A second end 152 of the recessed portion 146 of the lower stem section 92 is configured
to receive the second tip 126 of the first engagement member 116 when the upper stem
section 96 is rotated in the left-handed direction, as represented by arrow 154. In
the illustrated embodiment, the outer sleeve 98 also comprises a recessed portion
156 having a first end 158 and a second end 160. The first end 158 of the recessed
portion 156 of the outer sleeve 98 is configured to receive the first tip 130 of the
second engagement member 118 when the upper stem section 96 is rotated in the right-handed
direction. The second end 160 of the recessed portion 156 of the outer sleeve 98 is
configured to receive the second tip 132 of the second engagement member 118 when
the upper stem section 96 is rotated in the left-handed direction.
[0038] Referring generally to FIG. 7, a top cross-sectional view of the lower stem section
92, upper stem section 96, outer sleeve 98, and selector assembly 112 with the selector
switch 114 positioned in the first position is presented.
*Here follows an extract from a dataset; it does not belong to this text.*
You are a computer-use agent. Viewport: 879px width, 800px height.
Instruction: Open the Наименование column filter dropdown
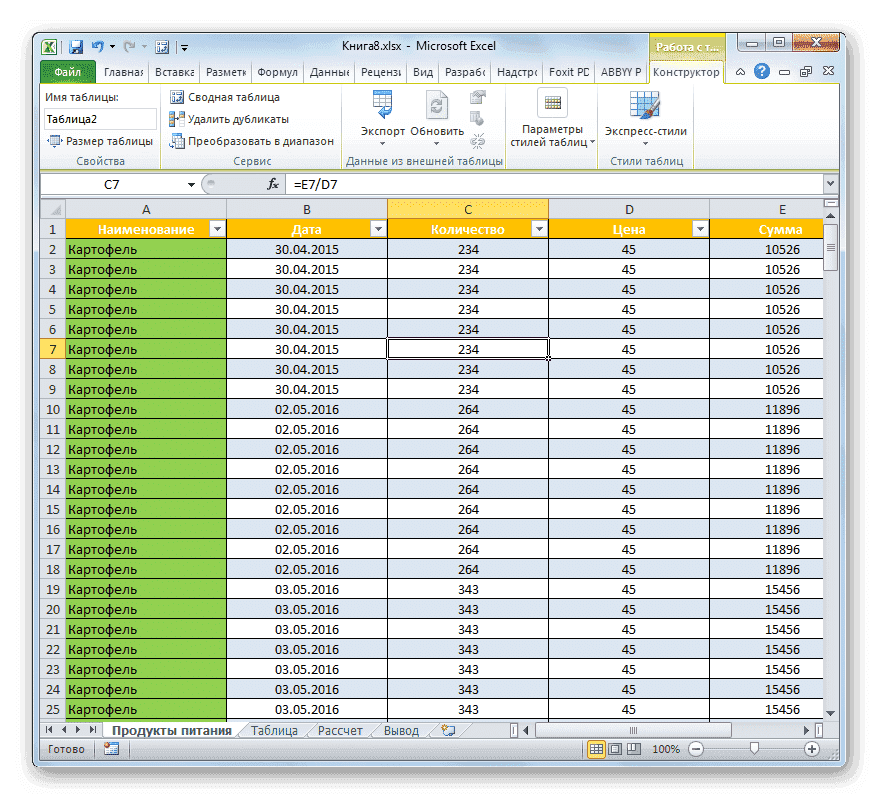pyautogui.click(x=218, y=229)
When the selector switch
114 is in the first position, the first tip 124 of the first engagement member 116
is positioned so that it is received by the first end 148 of the recessed portion
146 of the lower stem section 92. When the upper stem section 96 is rotated in the
righthand direction 150, the first tip 124 of the first engagement member 116 is driven
against the first end 148 of the recessed portion 146 of the lower stem section 92,
driving the lower stem section 92 into rotation in the right-handed direction 150.
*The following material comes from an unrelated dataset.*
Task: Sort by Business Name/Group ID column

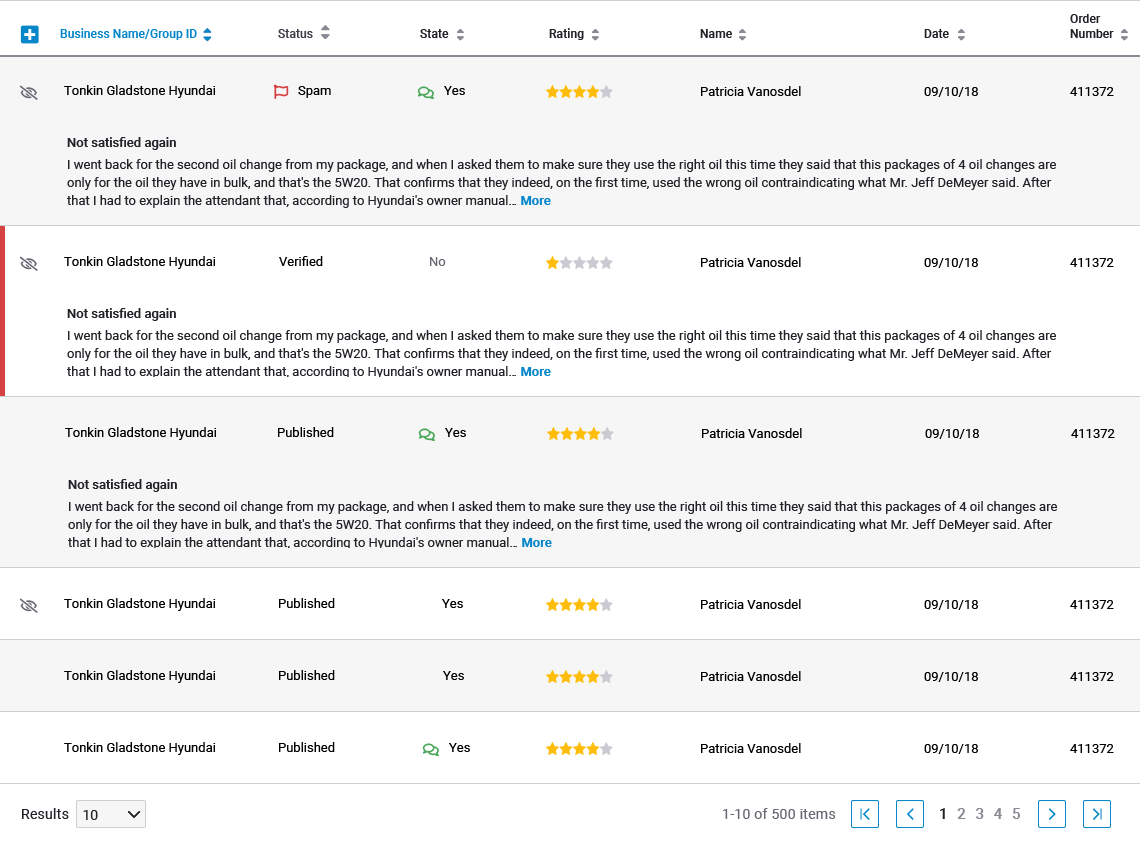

Conversely, when the selector switch 114 is in the first position, the second engagement
member 118 is positioned so that the first tip 130 of the second engagement member
118 is not received by the first end 158 of the recessed portion 156 of the outer
sleeve 98. As a result, when the upper stem section 96 is rotated in the right-handed
direction 150, the second engagement member 118 ratchets against the first end 158
of the recessed portion 156 of the outer sleeve 98 and does not rotate the outer sleeve
98.
[0039] When the selector switch 114 is in the first position, the second tip 132 of the
second engagement member 118 is positioned so that it is received by the second end
160 of the recessed portion 156 of the outer sleeve 98. When the upper stem section
96 is rotated in the left-handed direction 154, the second tip 132 of the second engagement
member 118 is driven against the second end 160 of the recessed portion 156 of the
outer sleeve 98, driving the outer sleeve 98 into rotation in the left-handed direction
154. Conversely, the first tip 124 of the first engagement member 116 ratchets against
the second end 152 of the recessed portion 146 of the lower stem section 92 when the
upper stem section 96 is rotated in the left-handed direction and the selector switch
114 is positioned in the first position.
[0040] Referring generally to FIG. 8, a top cross-sectional view of the lower stem section
92, upper stem section 96, outer sleeve 98, and selector assembly 112 with the selector
switch 114 positioned in the second position is presented. When the selector switch
114 is in the second position, the second tip 126 of the first engagement member 116
is positioned so that it is received by the second end 152 of the recessed portion
146 of the lower stem section 92. When the upper stem section 96 is rotated in the
left-hand direction 154, the second tip 126 of the first engagement member 116 is
driven against the second end 152 of the recessed portion 146 of the lower stem section
92, driving the lower stem section 92 into rotation in the left-handed direction 154.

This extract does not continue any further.